GoogleCodeExporter commented 9 years ago
It would be nice to change the guifit() function so that it is convenient for 
multi-peak fitting. If I want to fit multiple peaks, e.g. 3 Gaussians, I would 
do it like that (adapted from the example in the docs):

def fit(x, params):
y0, A0, xc0, w0, A1, xc1, w1, A2, xc2, w2 = params
return y0 + A0*np.exp(-(x-xc0)**2/(2*w0**2)) + A1*np.exp(-(x-xc1)**2/(2*w1**2)) 
+ A2*np.exp(-(x-xc2)**2/(2*w2**2))

y0 = FitParam("Offset", 0., -10., 10.)
A0 = FitParam("Amplitude 0", 1., -10., 10.)
xc0 = FitParam("location 0", 2.5, 2., 5.)
w0 = FitParam("width 0", 1., -30., 30.)
A1 = FitParam("Amplitude 1", 1., -10., 10.)
xc1 = FitParam("location 1", 2.5, 2., 5.)
w1 = FitParam("width 1", 1., -30., 30.)
A2 = FitParam("Amplitude 2", 1., -10., 10.)
xc2 = FitParam("location 2", 2.5, 2., 5.)
w2 = FitParam("width 2", 1., -30., 30.)
params = [y0, A0, xc0, w0, A1, xc1, w1, A2, xc2, w2]
values = guifit(x, y, fit, params, xlabel="x", ylabel="Signal(x)")

Using guifit, the overall function, that was fitted, is now plotted.
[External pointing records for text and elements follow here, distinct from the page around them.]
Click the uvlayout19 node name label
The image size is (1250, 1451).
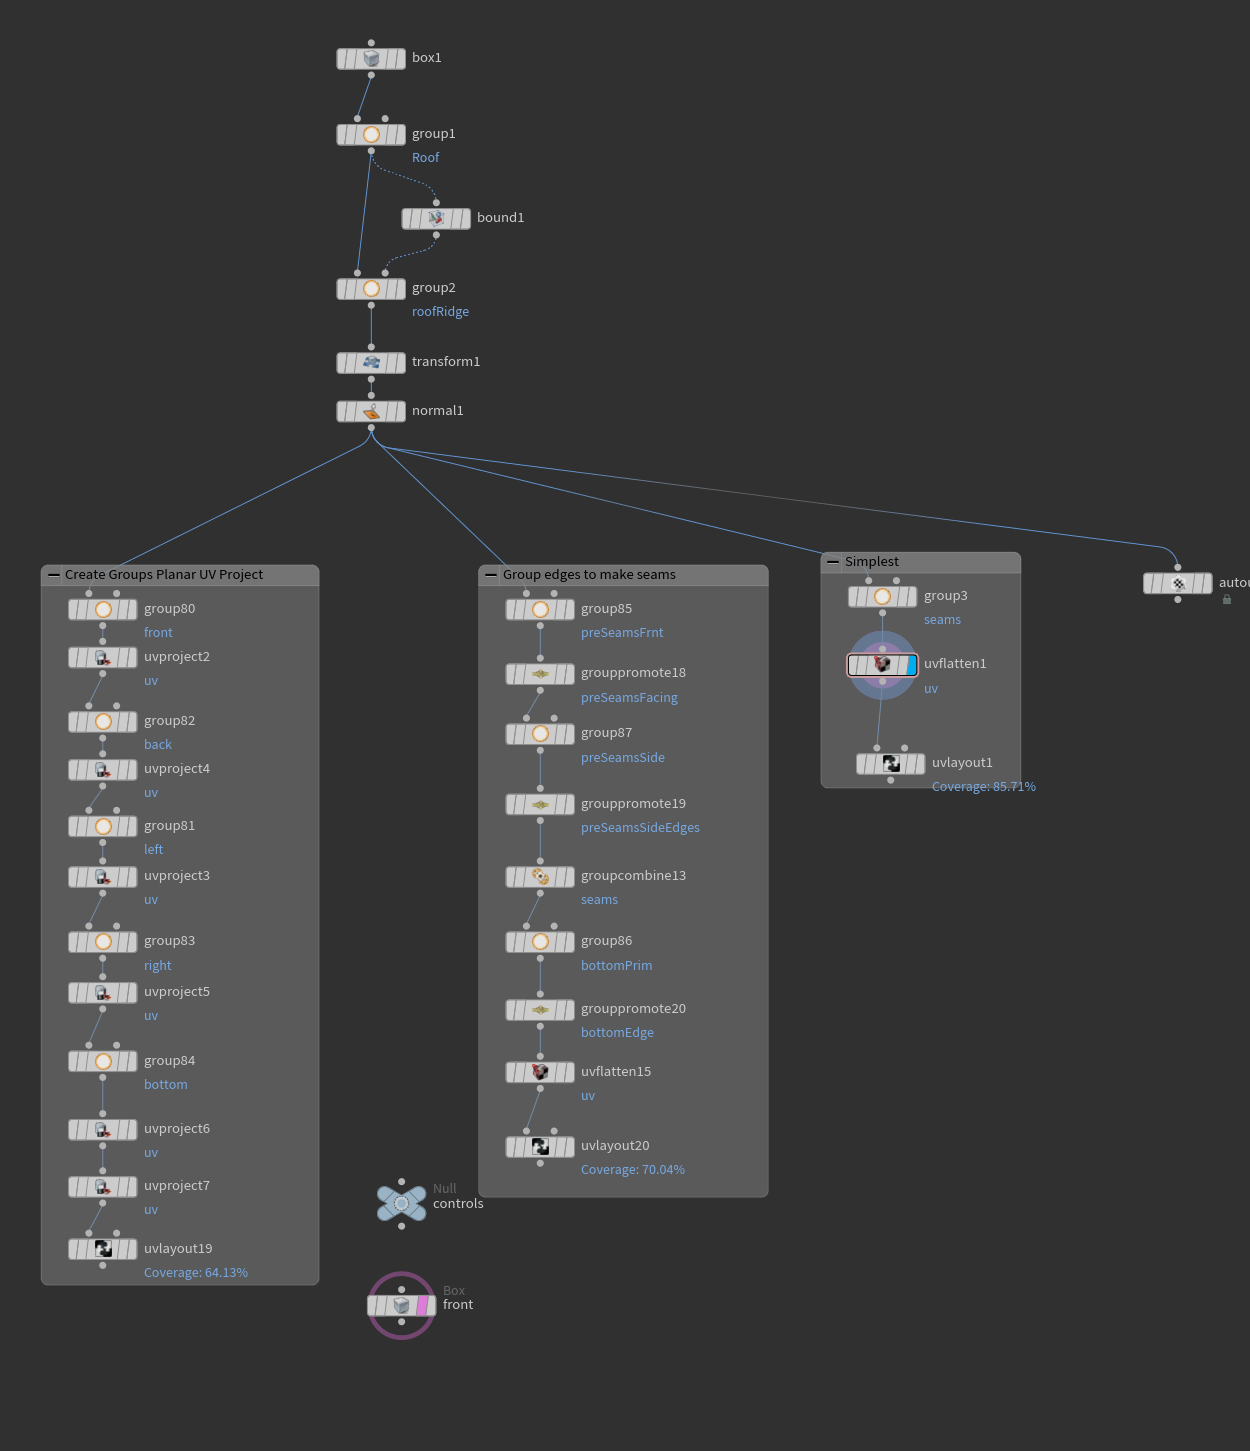pos(178,1248)
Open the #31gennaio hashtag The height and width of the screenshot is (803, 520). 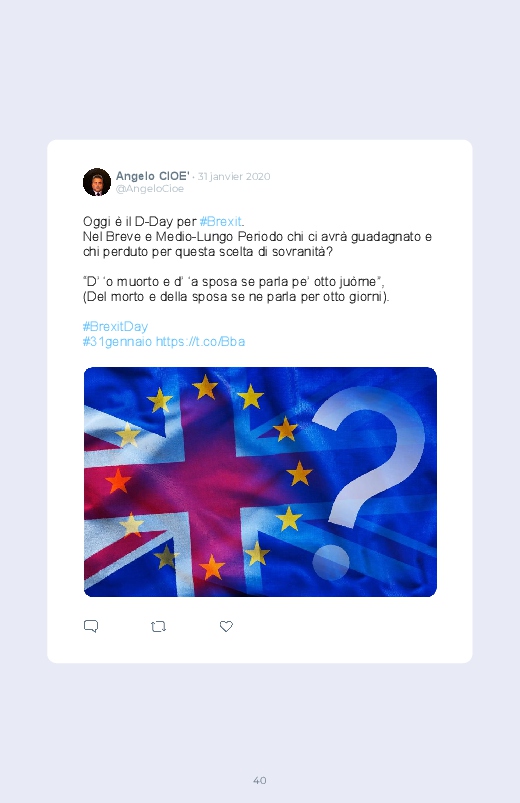[117, 342]
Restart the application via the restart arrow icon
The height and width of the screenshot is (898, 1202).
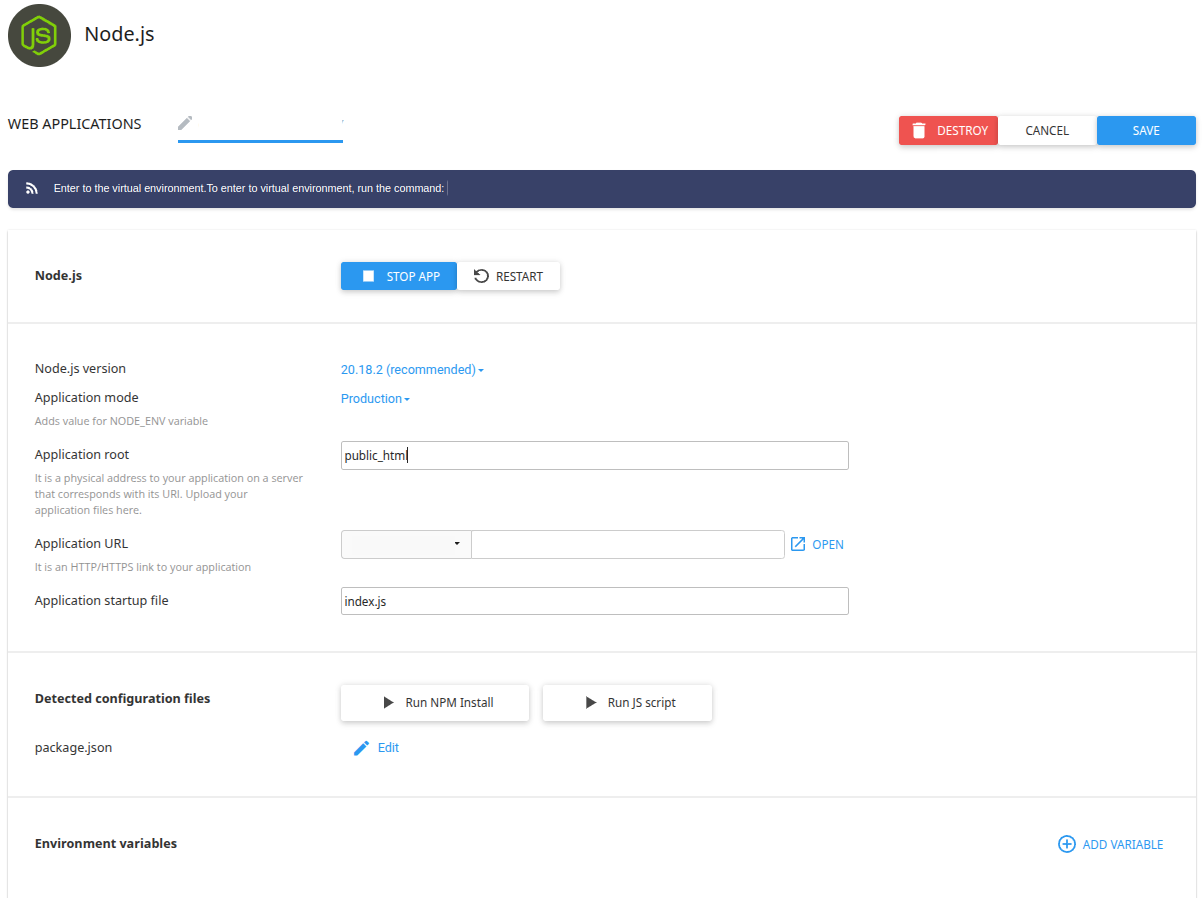coord(481,275)
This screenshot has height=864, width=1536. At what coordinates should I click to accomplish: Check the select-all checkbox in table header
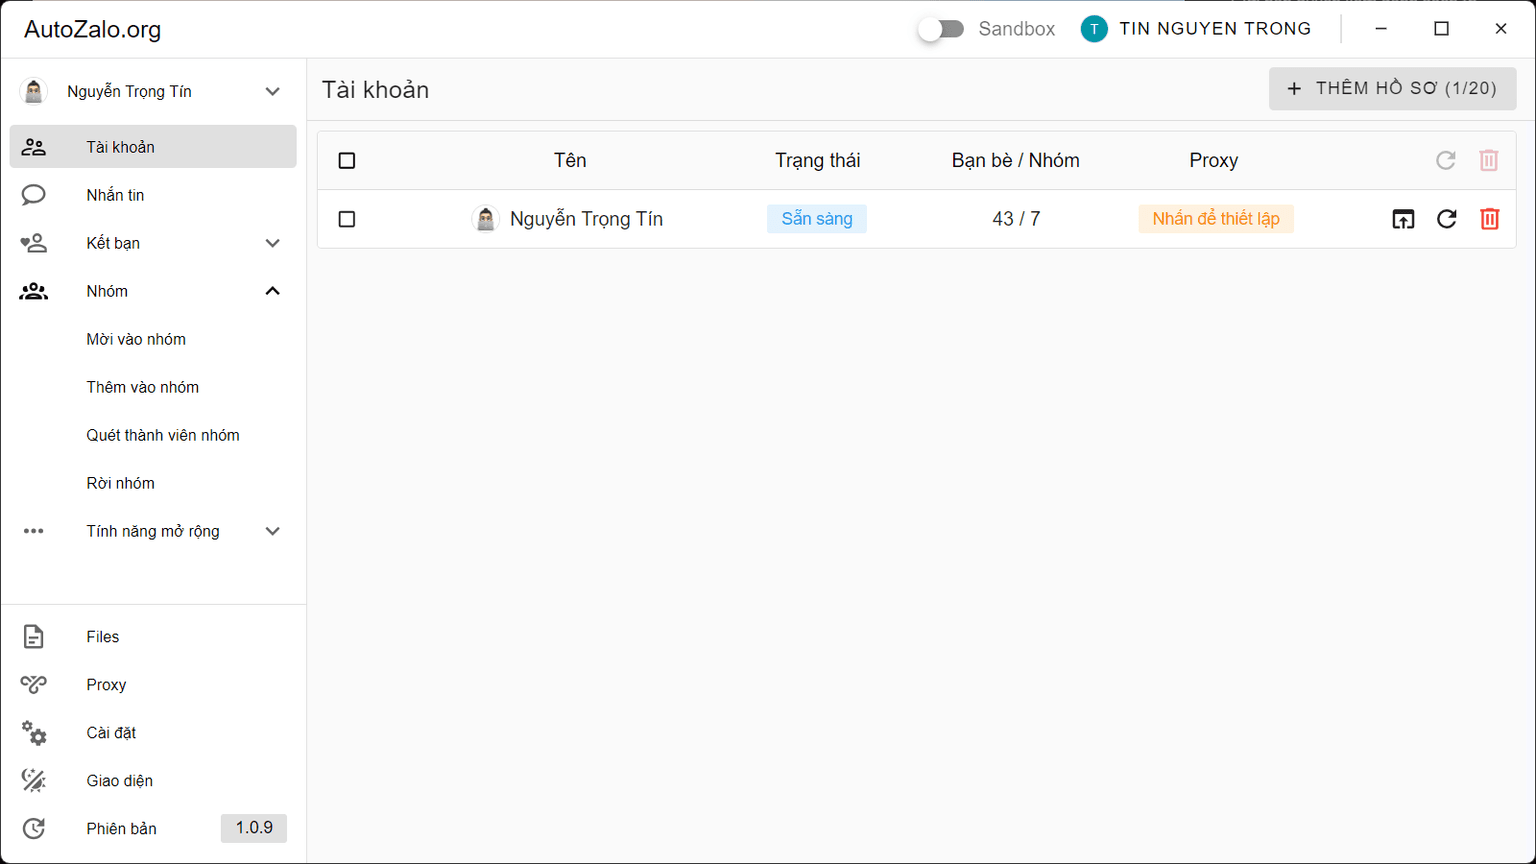click(x=347, y=161)
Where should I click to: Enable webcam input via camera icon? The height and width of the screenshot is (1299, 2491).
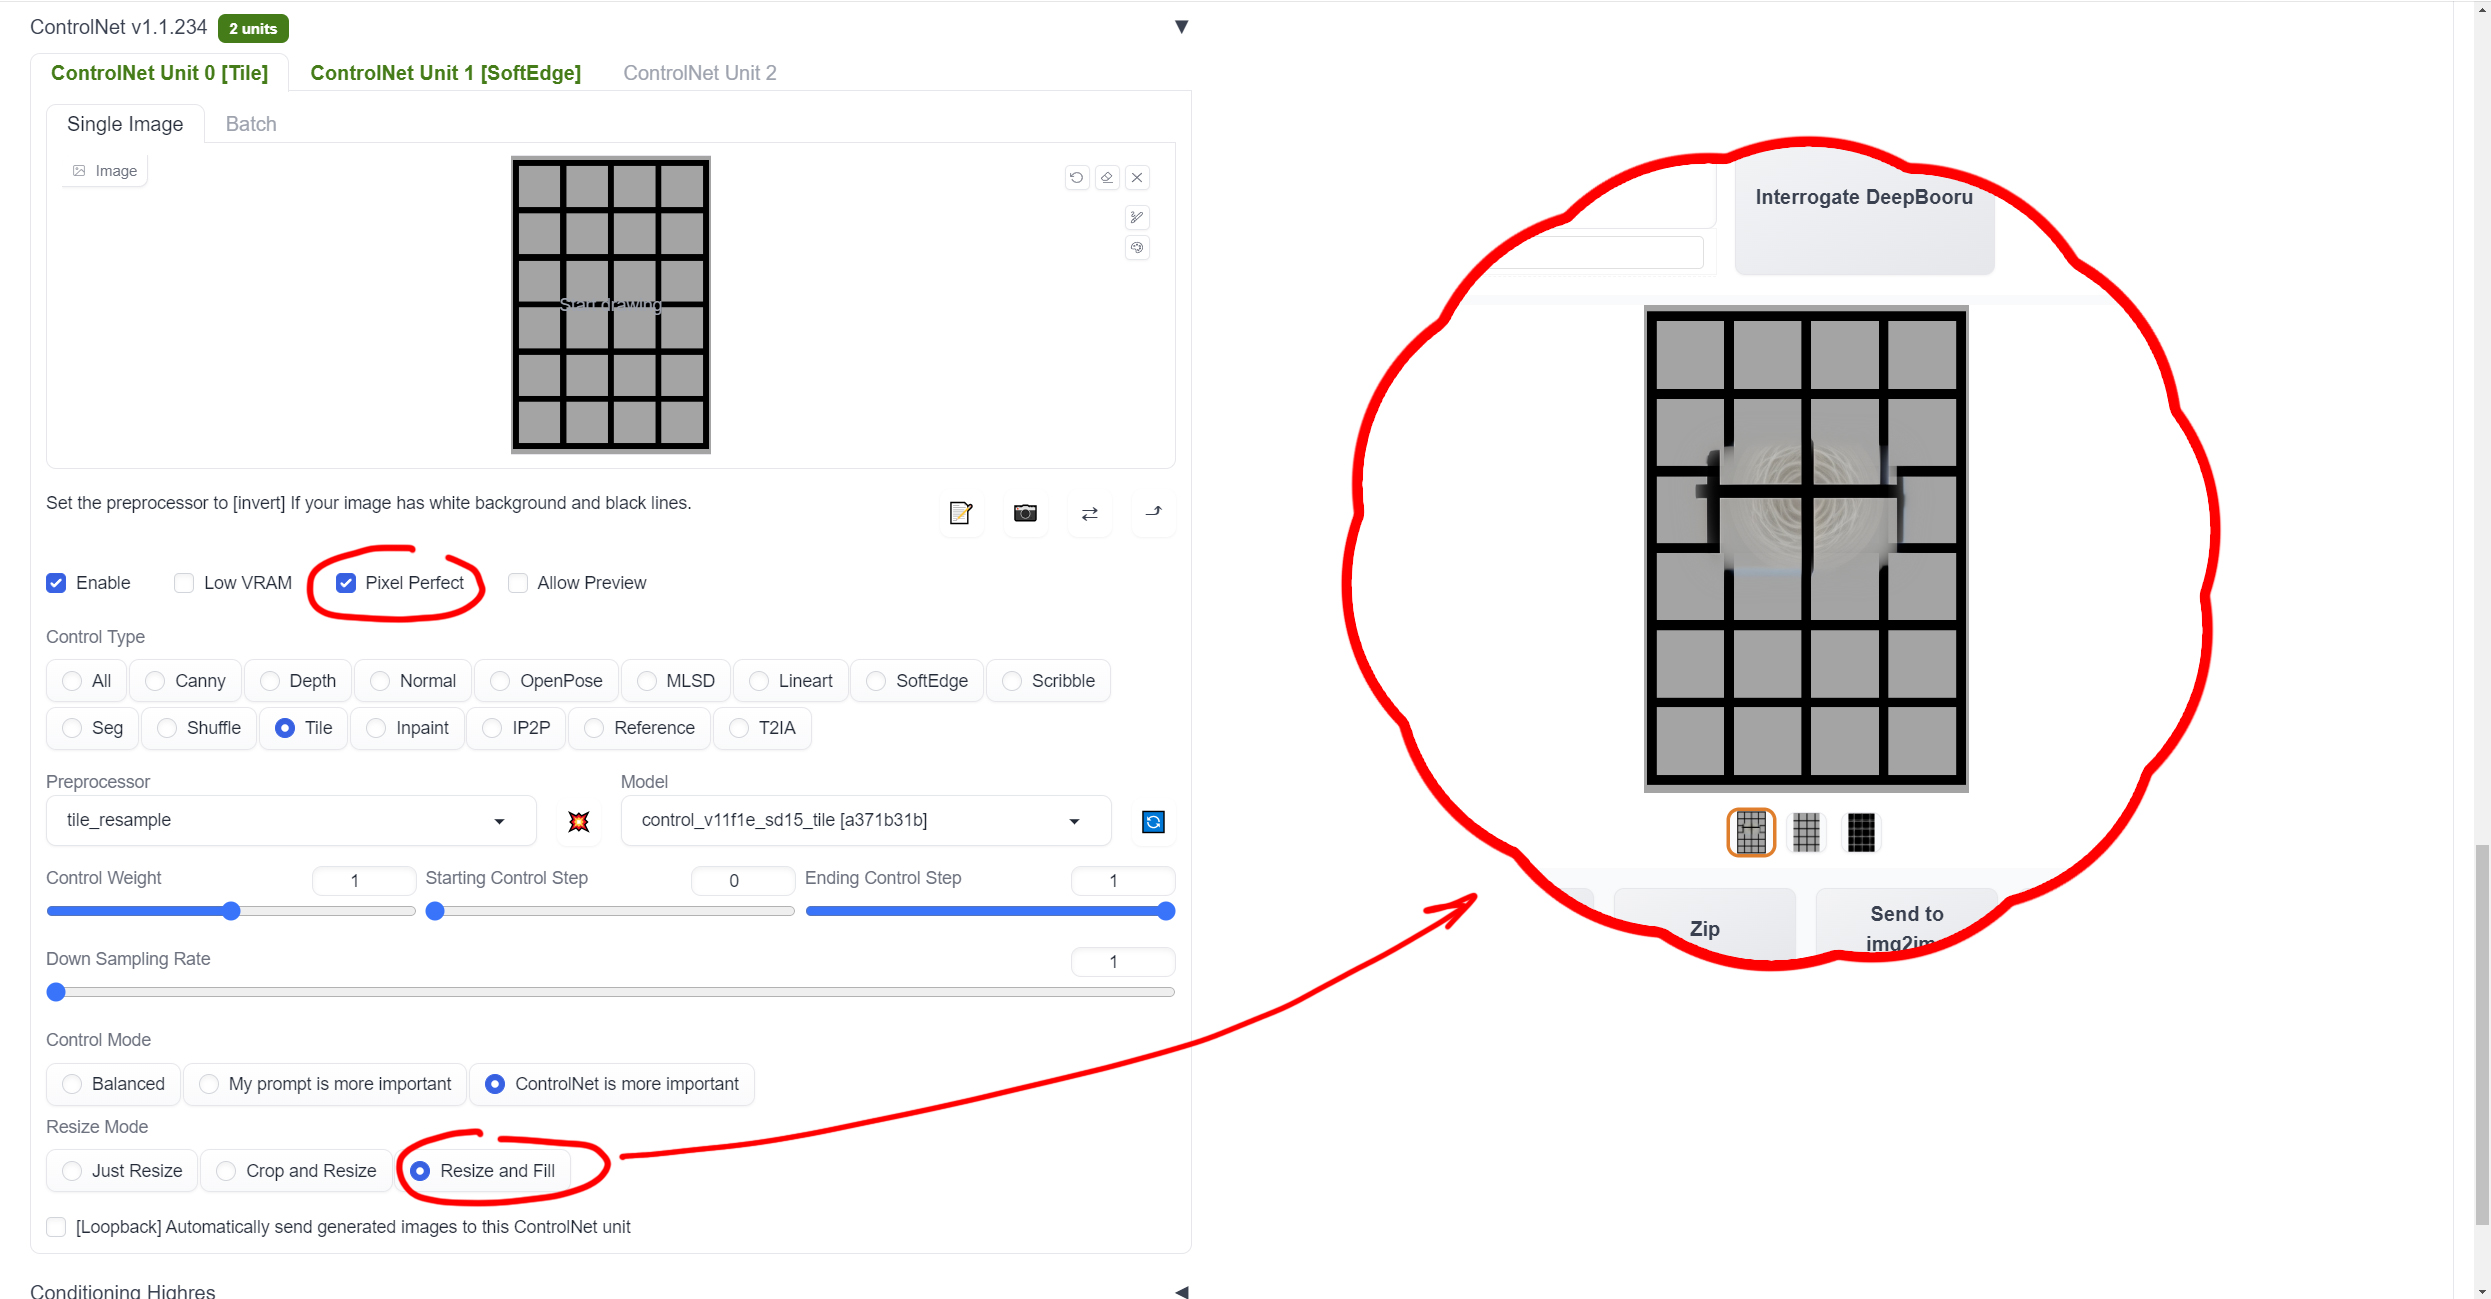[x=1025, y=513]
However, 
it would be nice to visualise the contributions of the individual peaks. So 
that you define fit=[fit1,fit2,fit2] with fit1=y0 + 
A0*np.exp(-(x-xc0)**2/(2*w0**2)) and the subfits are plotted additionally to 
the overall fit.

What version of the product are you using? On what operating system?